(Stored records)
- Opening Delimiter -
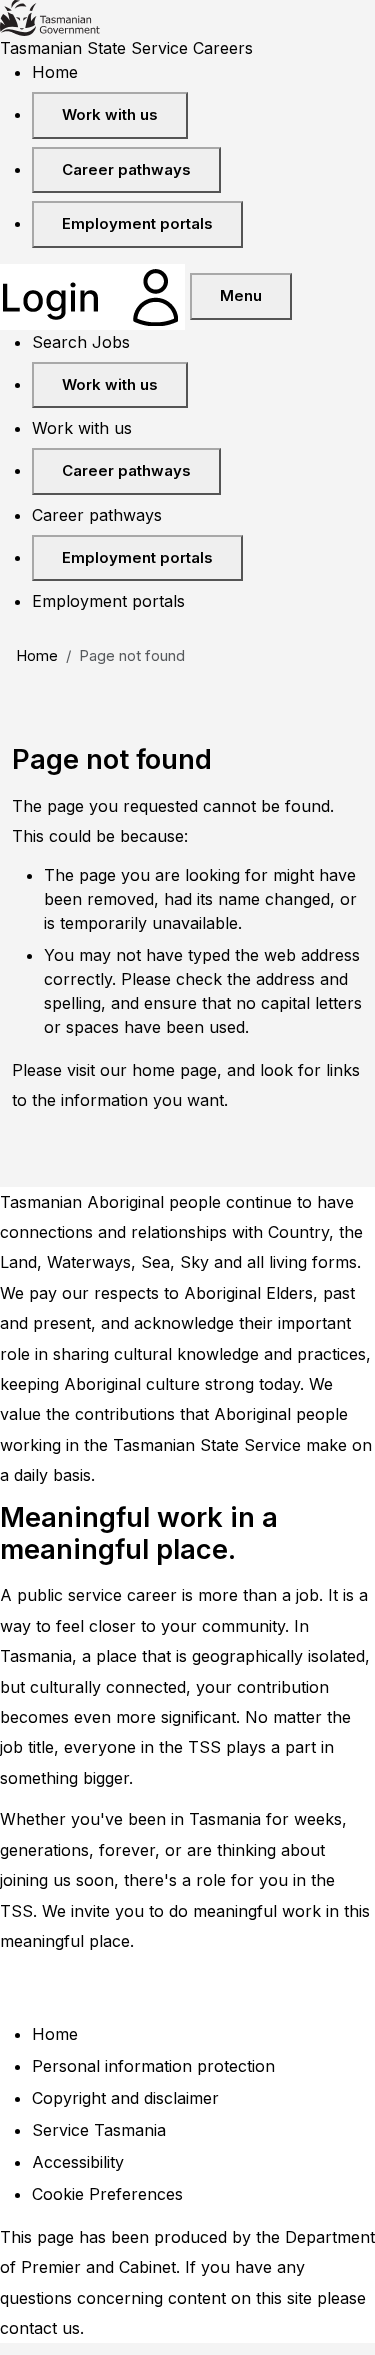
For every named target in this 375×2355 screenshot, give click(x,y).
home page (174, 1070)
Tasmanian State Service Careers (126, 48)
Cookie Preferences (107, 2194)
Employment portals (137, 223)
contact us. (42, 2328)
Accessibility (78, 2162)
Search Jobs (81, 342)
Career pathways (126, 169)
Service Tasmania (99, 2130)
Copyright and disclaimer (125, 2098)
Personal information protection (153, 2066)
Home (55, 72)
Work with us (110, 114)
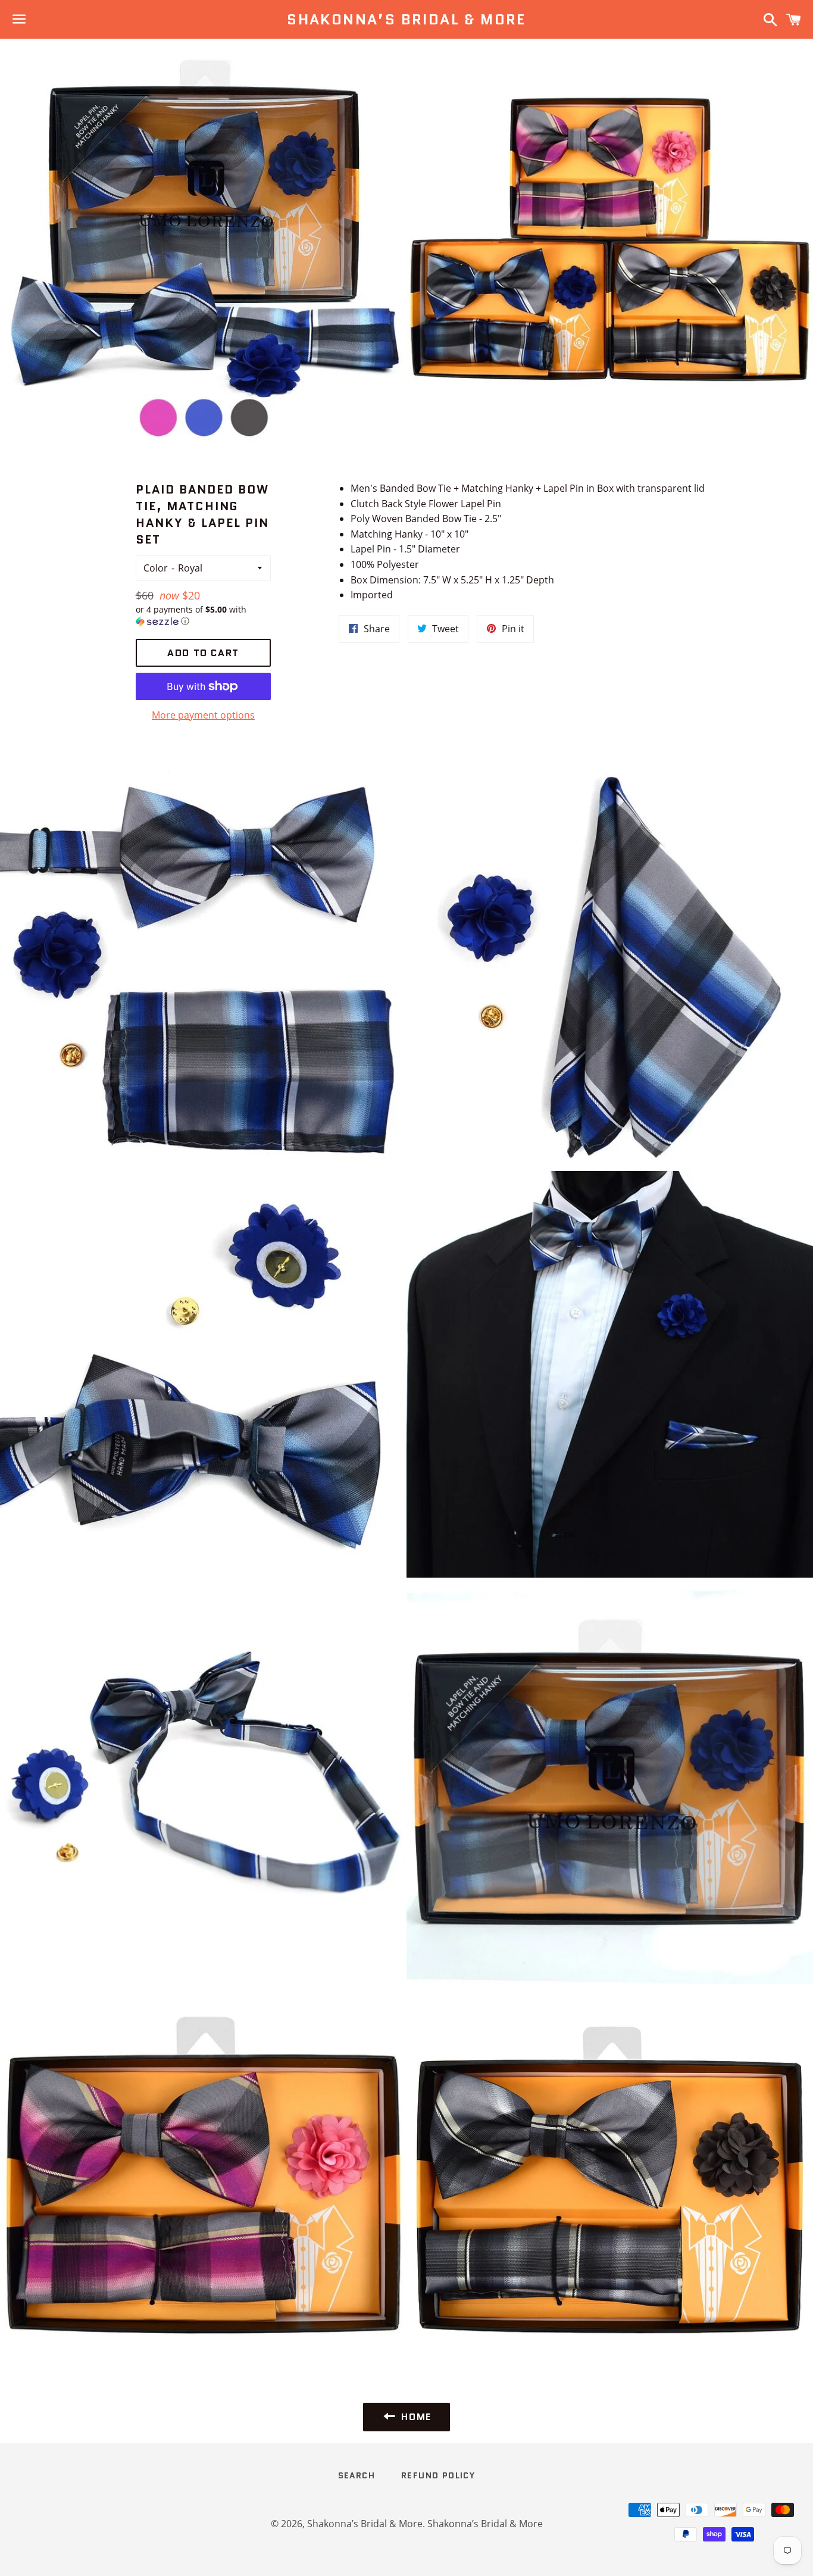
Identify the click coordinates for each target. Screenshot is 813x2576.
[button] (203, 615)
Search (356, 2475)
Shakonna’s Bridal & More (406, 20)
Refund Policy (438, 2475)
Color (155, 567)
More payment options (203, 715)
- Closing Delimiter -
### Your objective
Exclude all pictures and reproduce exactly the lines from the one containing "Employment portals (137, 223)" through the final line of the entries above.

### Finished task
Employment portals (137, 223)
contact us. (42, 2328)
Accessibility (78, 2162)
Search Jobs (81, 342)
Career pathways (126, 169)
Service Tasmania (99, 2130)
Copyright and disclaimer (125, 2098)
Personal information protection (153, 2066)
Home (55, 72)
Work with us (110, 114)
Identify the click coordinates for each target. Screenshot is 813x2576.
[button] (203, 615)
Search (356, 2475)
Shakonna’s Bridal & More (406, 20)
Refund Policy (438, 2475)
Color (155, 567)
More payment options (203, 715)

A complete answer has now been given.